### Work to complete
Quote the listing below word for word, from the line containing "Click the Missing status under Cache" through the line containing "pyautogui.click(x=78, y=98)", with both of those lines included.

### Recorded information
▶

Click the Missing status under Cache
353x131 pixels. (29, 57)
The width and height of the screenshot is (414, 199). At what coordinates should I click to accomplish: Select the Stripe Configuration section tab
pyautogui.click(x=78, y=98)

◀
▶

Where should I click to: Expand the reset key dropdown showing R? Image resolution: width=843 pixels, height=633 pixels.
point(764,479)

◀

### Written solution
Click the Missing status under Cache
353x131 pixels. (29, 57)
The width and height of the screenshot is (414, 199). At what coordinates should I click to accomplish: Select the Stripe Configuration section tab
pyautogui.click(x=78, y=98)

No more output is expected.